United States District Court, D. Maryland

October 6, 2016

WELLS FARGO BANK, N.A., et al., Defendants.


          Paula Xinis United States District Judge

         Henrietta and Cyriacus Okoro (collectively, “Plaintiffs” or the “Okoros”), proceeding pro se, filed a Complaint against the Federal National Mortgage Association, Hudson City Savings Bank, FSB, M&T Bank, M&T Corporation, The Alba Law Group, P.A., Wells Fargo Bank, N.A., and Wells Fargo Home Mortgage Inc. (collectively, “Defendants”).
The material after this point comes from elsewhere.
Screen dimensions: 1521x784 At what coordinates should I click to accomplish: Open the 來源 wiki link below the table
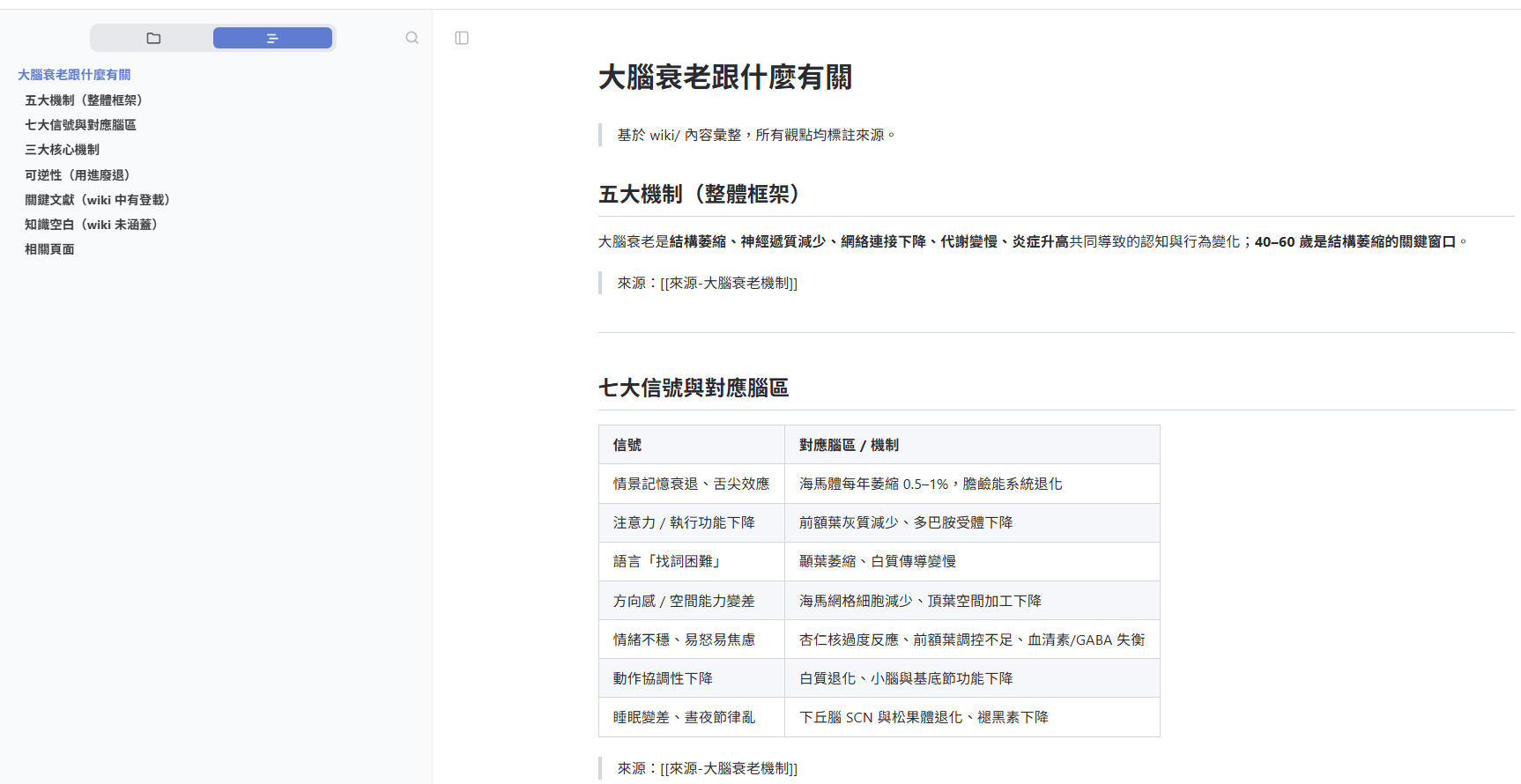[x=728, y=768]
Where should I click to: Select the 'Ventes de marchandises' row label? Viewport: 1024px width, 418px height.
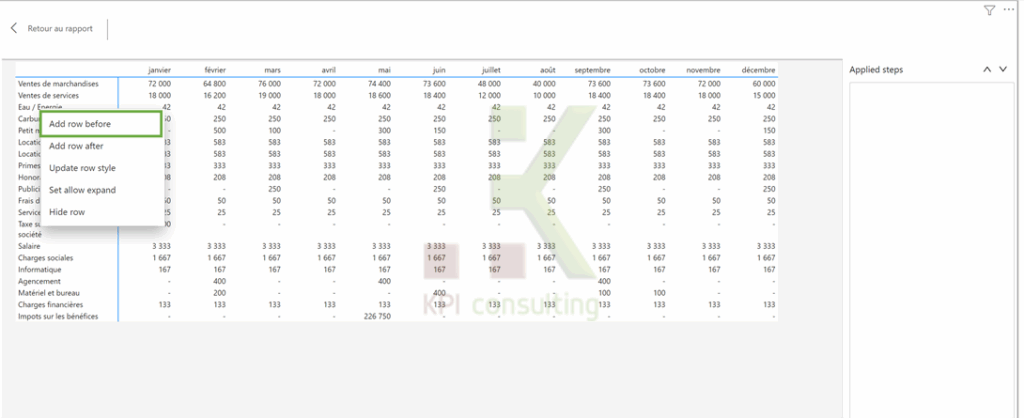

Plaintiffs bring this action against Defendants for violations of the Real Estate Settlement and Procedures Act (“RESPA”) and Fair Debt Collection Practices Act (“FDCPA”) in connection with the Defendants' acceleration of their Promissory Note and an attempt to enforce their security interest. Plaintiffs also allege state law claims based upon the same course of conduct.

         Currently pending before the Court are Defendants' Motions to Dismiss pursuant to Fed.R.Civ.P. 12(b)(1) and 12(b)(6) (ECF Nos. 20, 23, and 24). The relevant issues have been fully briefed and the court now rules pursuant to Local Rule 105.6 because no hearing is necessary. For the reasons set forth below, the Court will GRANT Defendants' Motion to Dismiss.

         I. BACKGROUND[1]

         This matter arises out of foreclosure proceedings filed with respect to Plaintiffs' property located at 7211 Oakley Road, Glenn Dale, Maryland 20769 (the “Property”). See ECF No. 1-1.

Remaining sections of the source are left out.